Most airdrops are static lists. Someone runs a script offchain, dumps the result into a CSV, generates a Merkle tree, and ships a contract that lets eligible wallets claim. It works, but it has a problem: the eligibility logic is invisible. Users have to trust that the team's snapshot was honest and that the script did what it was supposed to.
A fairdrop flips this. Instead of distributing a precomputed list, you publish the eligibility rule itself as a SQL query, run it against indexed onchain data, and let a zero-knowledge proof guarantee the result. The rule is the source of truth. Anyone can read it, audit it, and verify their own allocation.
This post walks through how we structured the SXT Genesis Validator Rewards fairdrop using this approach, the math behind it, the smart contract that resulted, and how to replicate the pattern for your own protocol.
Where the query data comes from
A fairdrop is only as good as the data the query reads.

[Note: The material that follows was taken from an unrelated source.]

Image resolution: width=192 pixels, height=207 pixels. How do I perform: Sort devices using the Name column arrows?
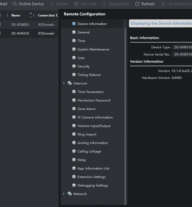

With Space and Time, that data can come from two places, and you can combine them freely inside the same SQL.
Onchain data, indexed by SXT. You point SXT at any smart contract on a supported network, select the events you care about, and SXT indexes those events into queryable tables. Every emitted event becomes a row, with columns derived from the event signature plus standard block metadata.
Offchain data, published as an SXT table. You can also write your own tables directly to SXT Chain (CSV upload, API insert, or programmatic writes) and query them the same way. This is what the Airdrop use case does when you upload a precomputed allocation list: the CSV becomes an onchain table, and the claim contract queries it.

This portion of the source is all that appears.